Auschwitz-Birkenau was the largest German concentration/extermination camp in occupied Poland. Located in south-western Poland near the Polish-German border it was composed of three camps: Auschwitz I, II and III. Founded in 1940 and evacuated in 1945 ahead of approaching Soviet troops, Auschwitz-Birkenau was the site of a murder of 1.1 million people.

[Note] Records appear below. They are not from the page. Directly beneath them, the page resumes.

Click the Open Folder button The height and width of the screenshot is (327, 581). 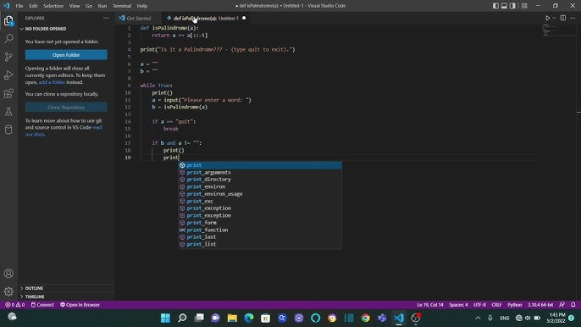66,55
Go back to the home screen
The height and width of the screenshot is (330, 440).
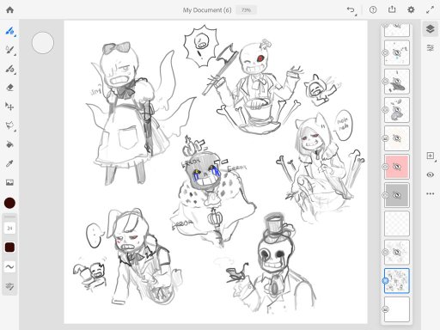point(9,10)
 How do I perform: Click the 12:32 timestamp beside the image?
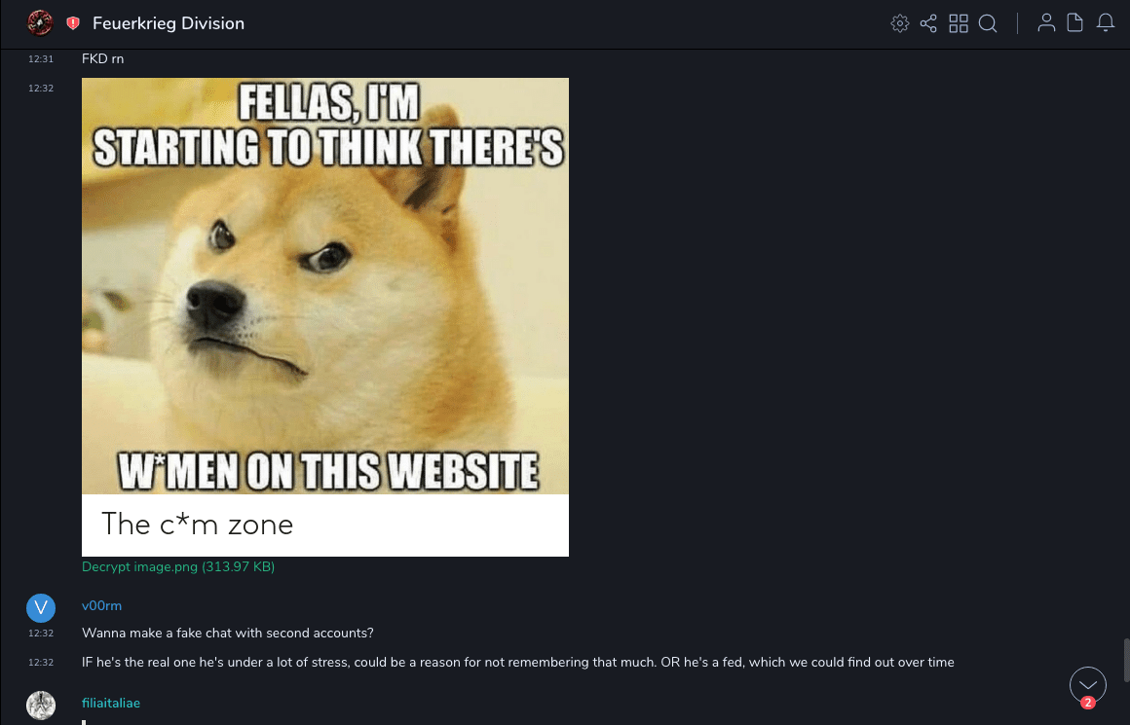[41, 89]
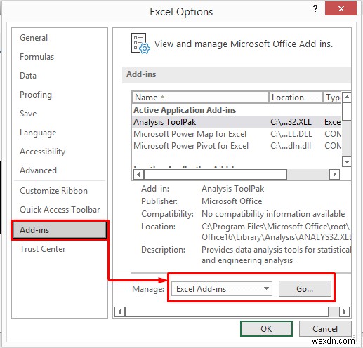Click the Help question mark icon
The height and width of the screenshot is (348, 363).
pyautogui.click(x=315, y=8)
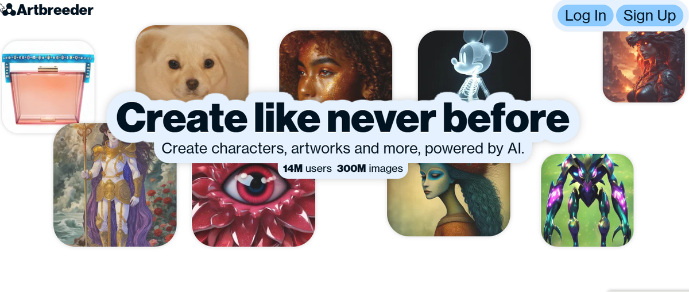Click the 14M users statistic
The image size is (689, 292).
307,169
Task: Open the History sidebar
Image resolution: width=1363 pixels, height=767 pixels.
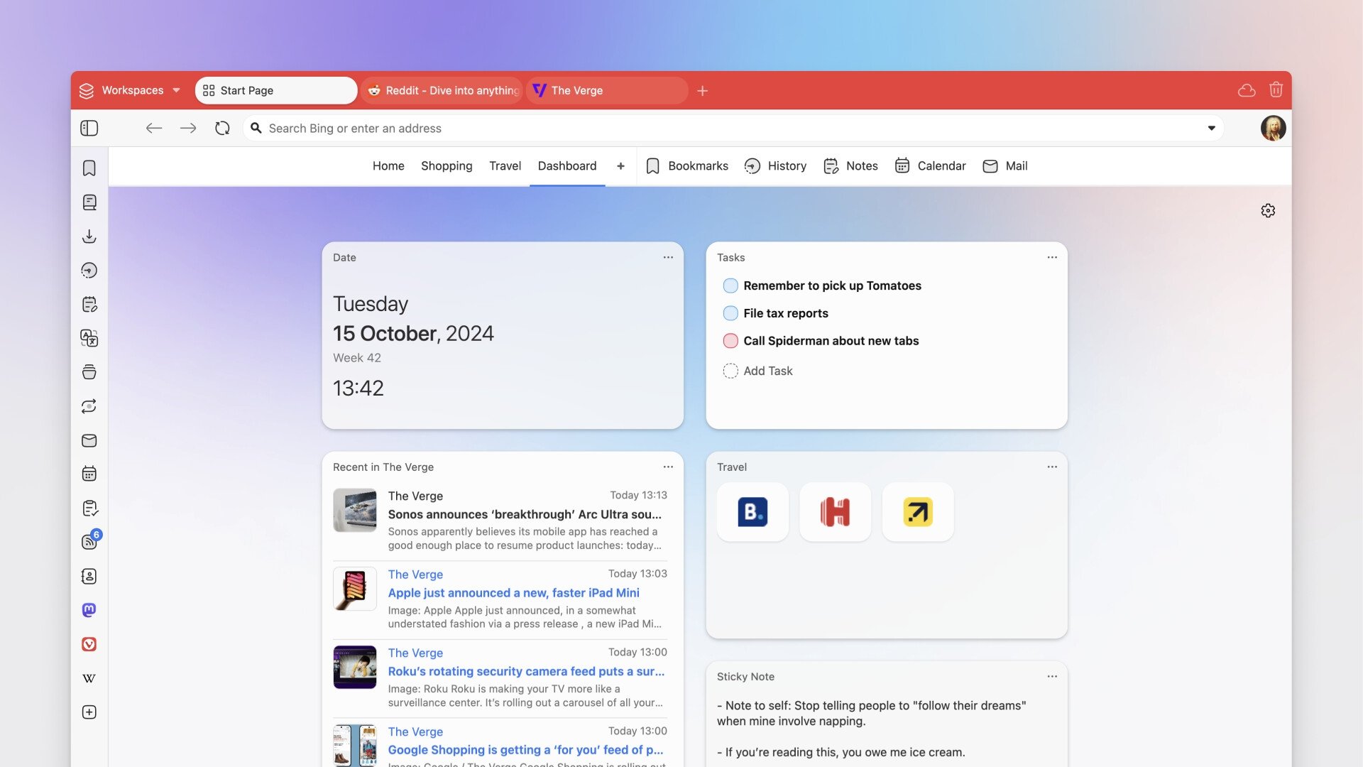Action: pyautogui.click(x=89, y=271)
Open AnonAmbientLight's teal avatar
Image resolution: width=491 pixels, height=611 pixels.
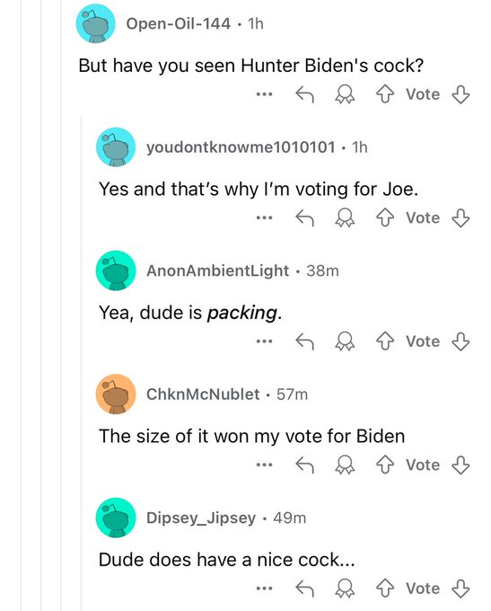[x=116, y=270]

The original camp, Auschwitz I, was located in Polish army barracks in the town of Oswiecim. Created within a year of the occupation of Poland it was meant as a brutal prison for Polish intellectuals and resistance members as part of the plan to gradually exterminate the Polish people. Included in the first shipment to the camp were men who were caught trying to escape occupied Poland to reach the Free Polish forces in France. A small minority of the prisoners were also German criminals - often brought in to act as supervisors called `kapo` and who through their own brutality tried to maintain a higher status and thus better treatment from the guards. After the expansion of the camp through the creation of nearby camps, Auschwitz I remained the administrative headquarters of the entire Auschwitz camp complex.
After the German invasion of the Soviet Union the camp was expanded through the construction of wooden barracks at the site of the village of Brzezinka renamed by the Germans as Birkenau. This expansion was meant to help contain the huge number of Soviet prisoners-of-war that were captured early on on the Eastern Front with a capacity of about 100,000 prisoners. The new camp, located near Auschwitz I was named Auschwitz II.

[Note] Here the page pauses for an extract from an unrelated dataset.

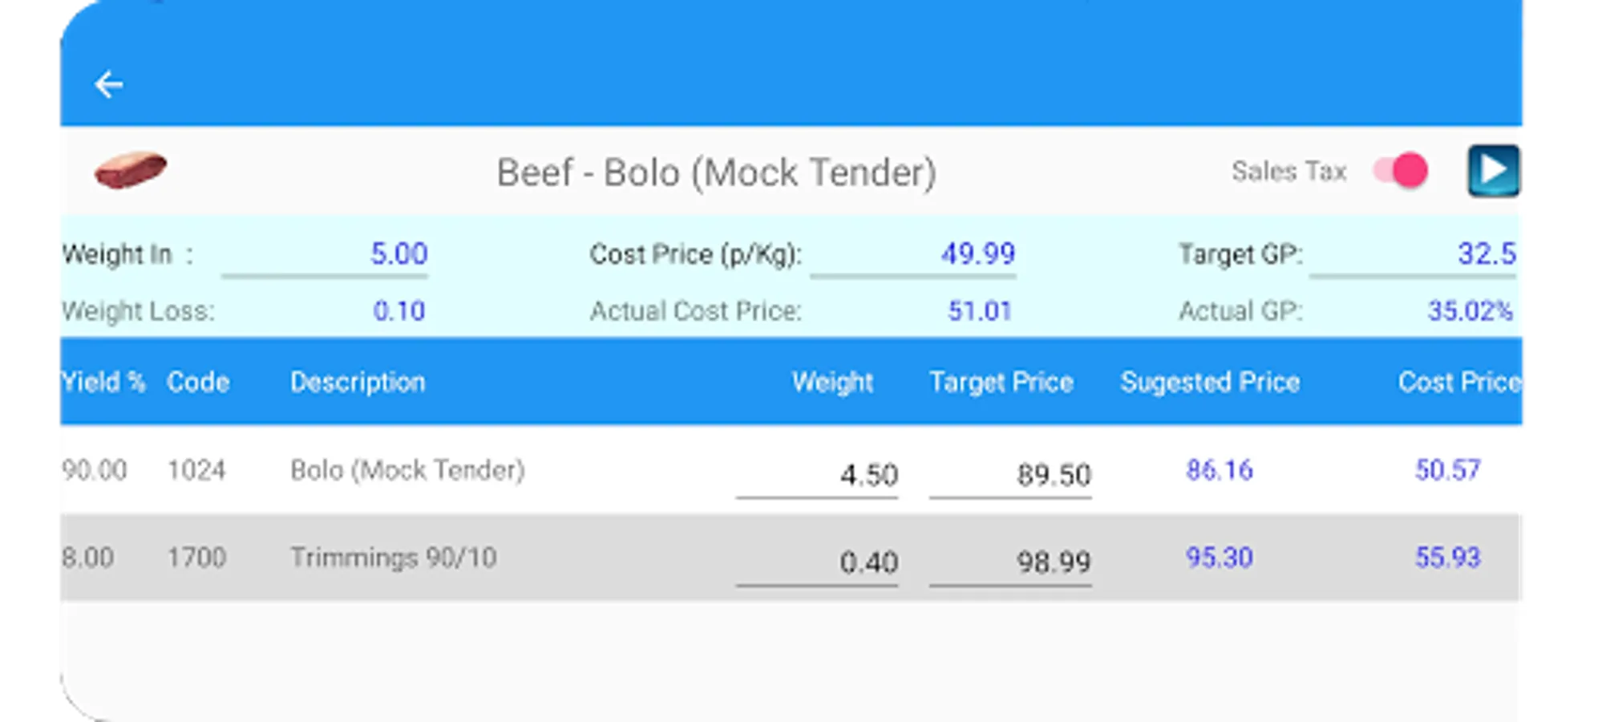Screen dimensions: 1606x722
Task: Edit the Weight In field
Action: point(325,254)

Throughout this early part of the camp`s existense the prisoners were killed off by a mixture of malnourishment, intense labour and executions. In 1942 a new, more sinister, phase in the camp`s history began with the mass gassings of Jews. Until then, Auschwitz was officially still just a prison camp meant for the imprisonment and isolation of inmates - although the brutal conditions within the camp meant that their life expectancy was severely reduced. Like in other prisons, the inmates were photographed and registered upon arrival and issued prison uniforms as well as getting their prisoner number tatooed on their forearms. In 1942 however it also gained the status of an extermination camp that was to take part in the German plan to exterminate the Jews. It was at that point that the mass transports of Jews, first from Poland and then from throughout Europe, were brought in and sent directly to their death in the gas chambers of Auschwitz II.
The third camp, Auschwitz III, together with numerous sub-camp represented the German attempt to make use of the camp prisoners as slave labour. Located in the nearby Monowice, Auscwhitz III housed prisoners that were `rented out` by the camp administration to the German chemical company Farbenindustrie A.G. which produced rubber and synthetic fuels and whose plant was located in occupied Poland in order to ensure it was beyond the range of Allied bombers. Attempts were made there to improve the prisoners` conditions in order to increase their productivity but they had little effect.

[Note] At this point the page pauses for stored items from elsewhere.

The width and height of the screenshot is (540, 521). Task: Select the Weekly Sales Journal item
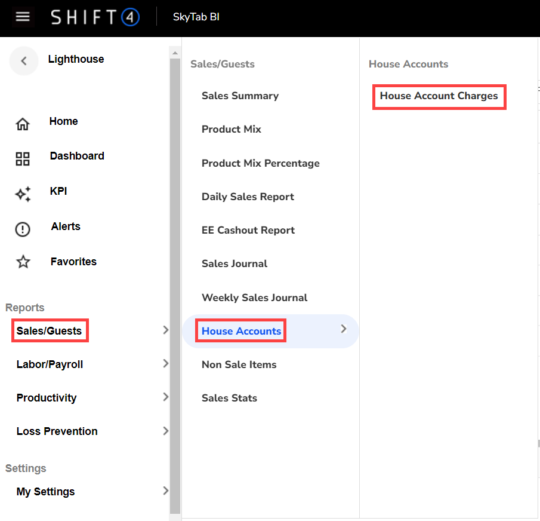[254, 298]
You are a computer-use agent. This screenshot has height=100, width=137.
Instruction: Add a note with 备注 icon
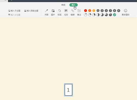tap(79, 12)
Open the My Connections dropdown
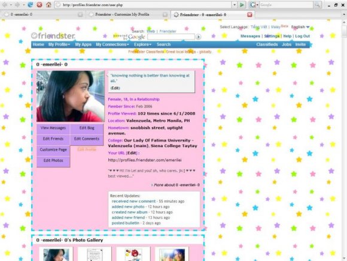347x261 pixels. click(x=112, y=44)
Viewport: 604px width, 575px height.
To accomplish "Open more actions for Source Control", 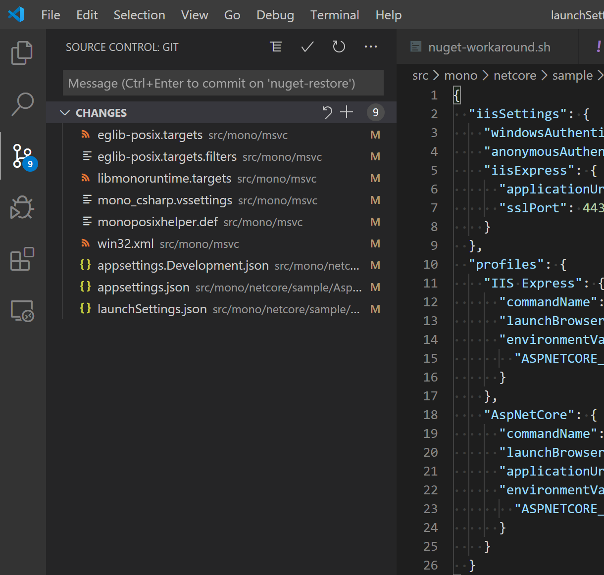I will point(370,47).
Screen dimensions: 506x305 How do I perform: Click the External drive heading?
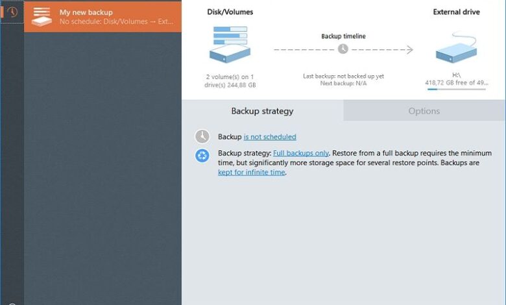[456, 12]
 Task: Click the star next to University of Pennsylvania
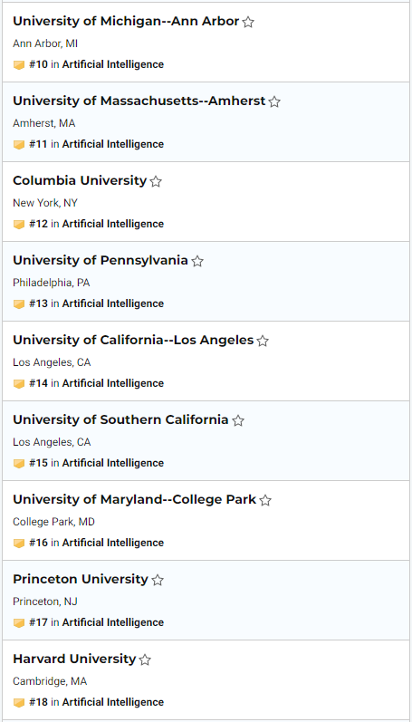pyautogui.click(x=197, y=261)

As the Soviet forces arrived in central Poland in 1944 preparations were made for the evacuation of the camp. These were put into effect near the end of 1944 and in the beginning of 1945 and were composed of the destruction of the evidence of the crimes committed at the camps, the execution of the Jews that formed the Sonderkommando - the work unit that operated the gas chambers and the crematorium, and the evacuation of surviving prisoners for use as slave labour in German factories further to the west. This evacuation was the final stage of the prisoners` martyrdom as thousands either died of exposure or were shot when no longer able to march in the evacuated column.
On 27 January 1945, Soviet forces finally arrived at the gates of Auschwitz, liberating the 7 thousand prisoners that were still left at the complex. Polish and Soviet film crews recorded the horrific images found at the camp and immediate help was given to the inmates by Soviet military hospitals, the Polish Red Cross and Poles living in the area.